式正織部流「茶の湯」の世界

式正織部流は古田織部が創始した武家茶を伝えている流派で、千葉県の無形文化財に指定されています。「侘茶」とは一味違う当流の「茶の湯」を、武家茶が生まれた歴史的背景を中心軸に据えて取り上げます。式正織部流では「清潔第一」を旨とし、茶碗は必ず茶碗台に載せ、一人一碗をもってお客様を遇し、礼を尽くします。回し飲みは絶対にしません。

162 利休と秀吉(3) 朝顔

利休の庭の朝顔の花が大変見事だと評判が立ちました。それを聞いた秀吉、是非とも見たいものだと思い、利休に朝顔を見たいと朝の茶事を所望します。家臣の話から、垣根一面に朝顔の花が咲いている様子を聞き、期待に胸を膨らまして訪ねましたが、残念ながら垣には一輪の花も咲いていませんでした。全ての花が摘み取られていたのです。

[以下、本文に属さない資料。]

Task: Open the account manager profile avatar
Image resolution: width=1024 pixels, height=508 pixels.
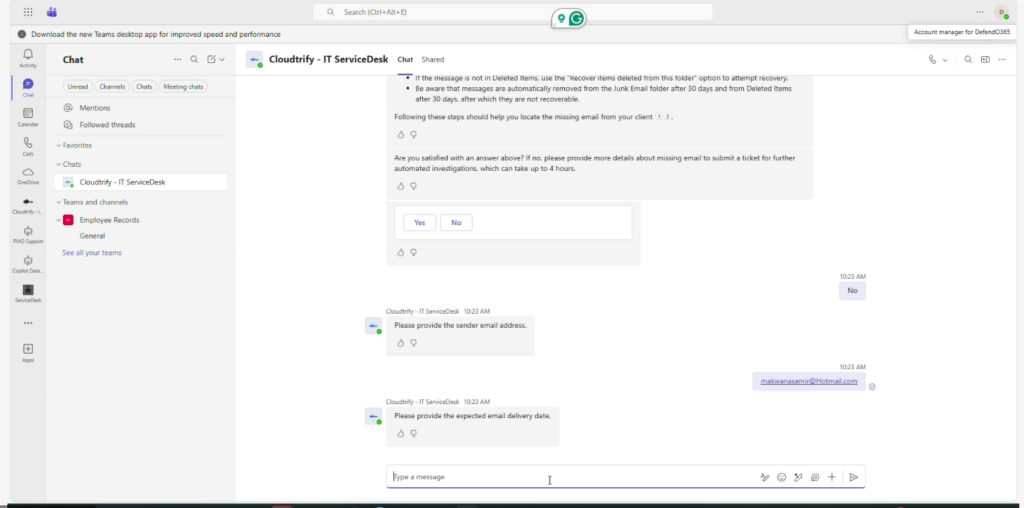Action: click(1001, 12)
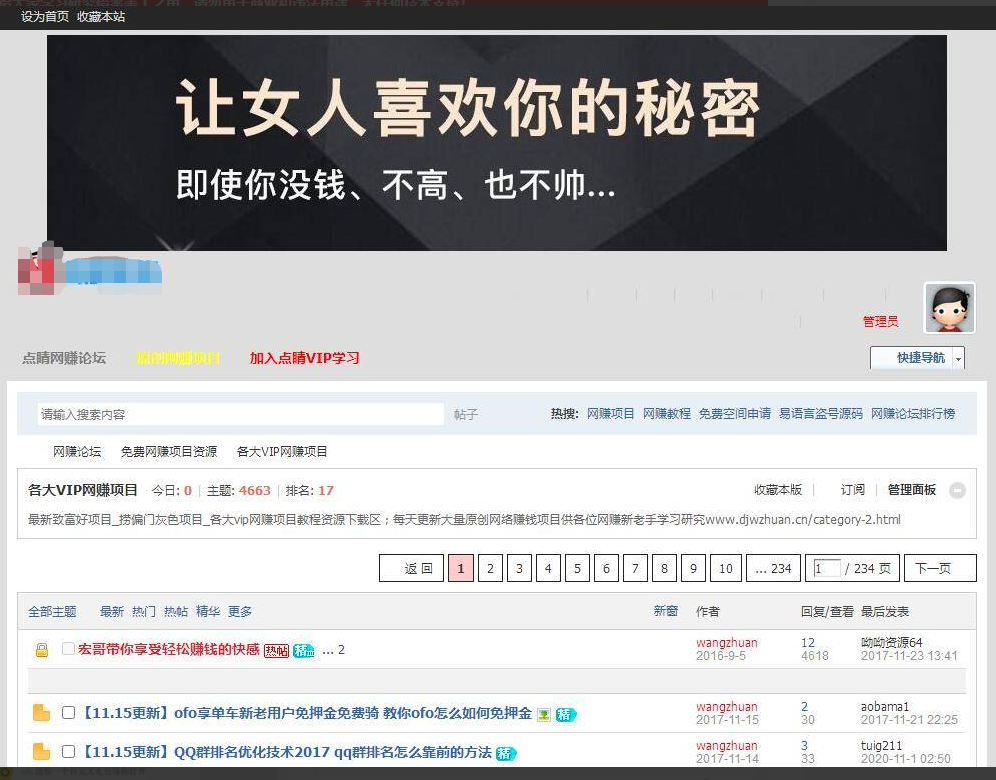
Task: Click the search content input field
Action: click(238, 414)
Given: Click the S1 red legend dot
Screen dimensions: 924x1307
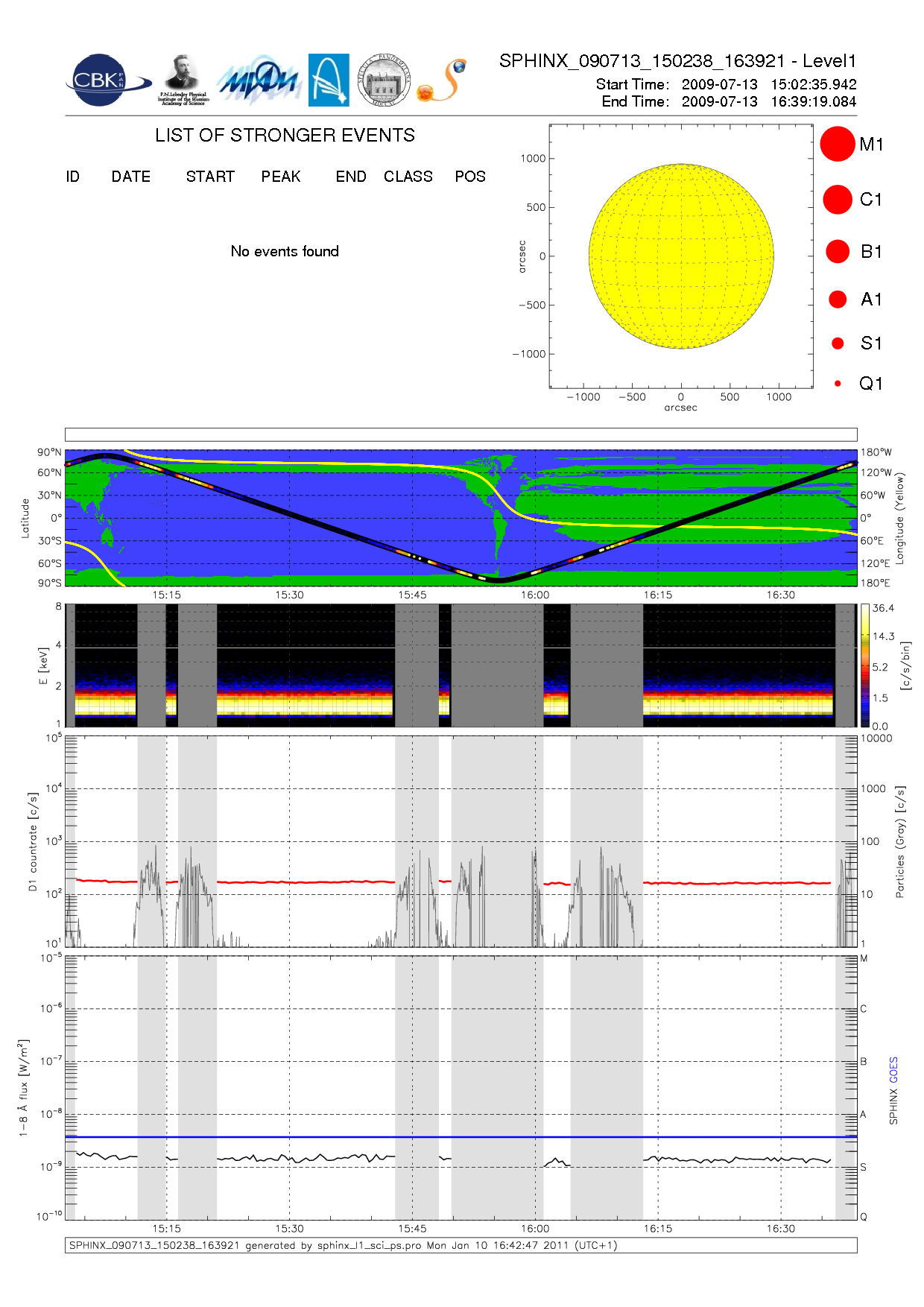Looking at the screenshot, I should pyautogui.click(x=838, y=344).
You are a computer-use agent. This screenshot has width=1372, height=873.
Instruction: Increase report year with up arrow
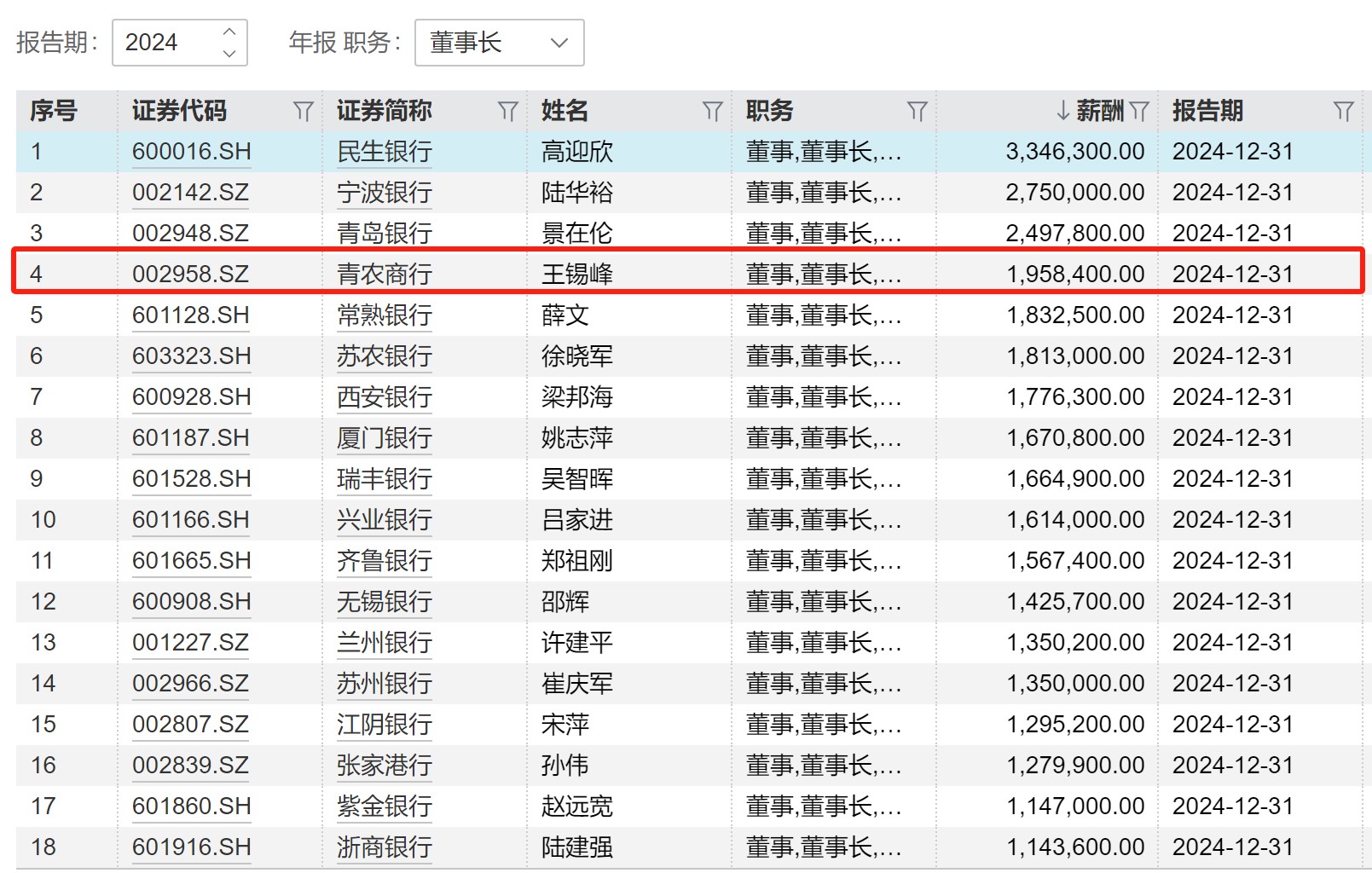(x=229, y=32)
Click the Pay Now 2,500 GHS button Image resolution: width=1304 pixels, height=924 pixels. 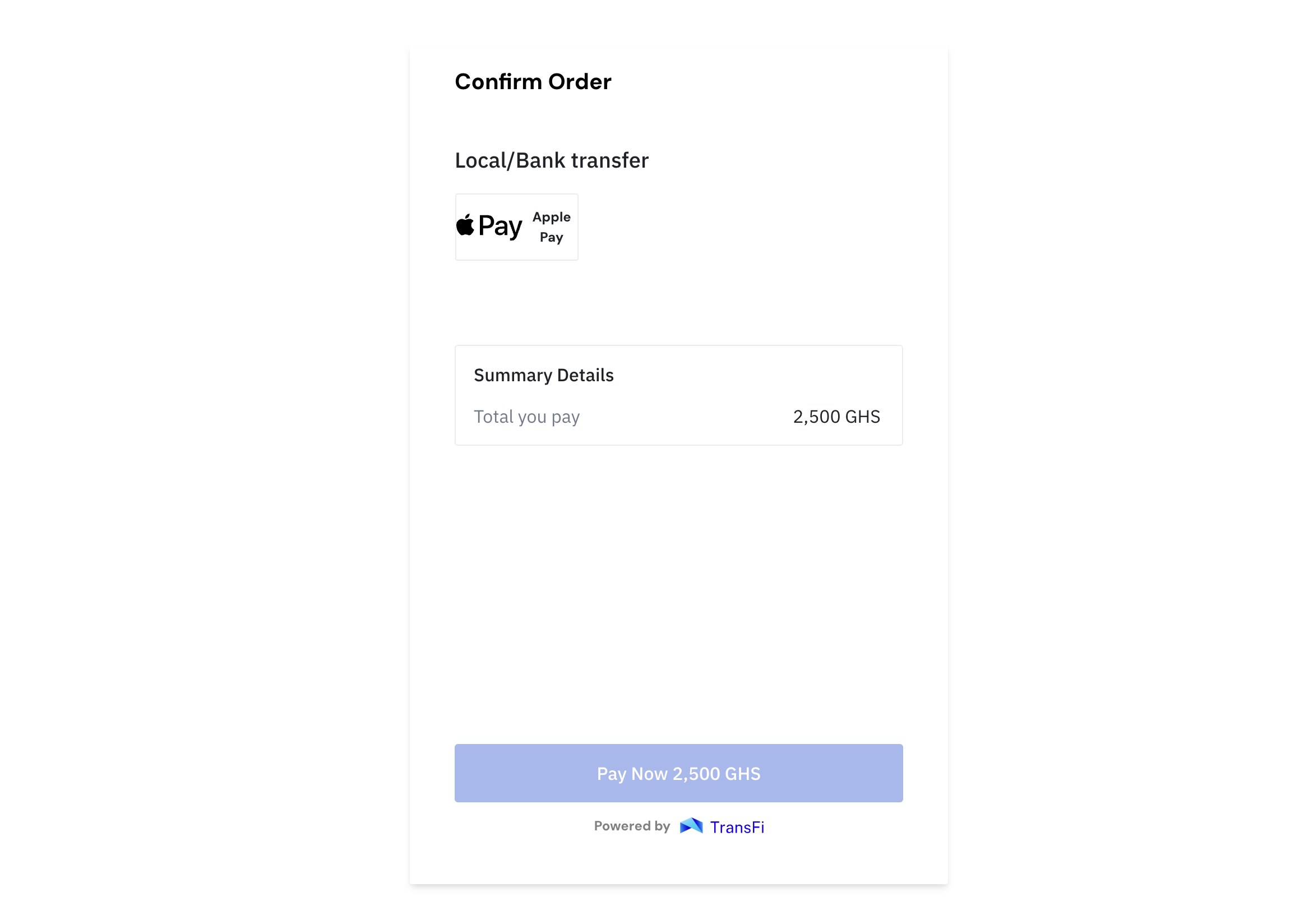click(678, 773)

「?」これはどうした事か! 朝顔の花を見たいと申したのに、その花を全部刈り取るとは儂に逆らうつもりか! と秀吉は内心腹を立てた事でしょう。利休はそれに構わず秀吉を茶室へ誘(いざな)います。すると・・・

秀吉はあっと驚きました。床の間にたった一輪の花が活けてあったのです。

秀吉は「うむー、見事!」と利休の美意識の冴えに感心しました。

 

朝顔と言えば

ネットで検索してみると、上記のあさがおのエピソードからは利休の美意識への素晴らしさに感嘆の声が多く、これぞ侘び茶の花、美の極致と讃えられています。さすが利休、天才! 秀吉もシャッポを脱いだ、という訳です。中には、全く違った視点で捉えたものもあります。朝顔の垣に満開に咲く花の、花首すべてを取ったのは、秀吉が討ち取った兵達の首を暗示し、茶室の一輪は、討ち取った数多(あまた)の死者の上に生きているのがお前だ、と提示しているという意見です。これも一理あるかも知れません。けれど、婆は別の視方をしています。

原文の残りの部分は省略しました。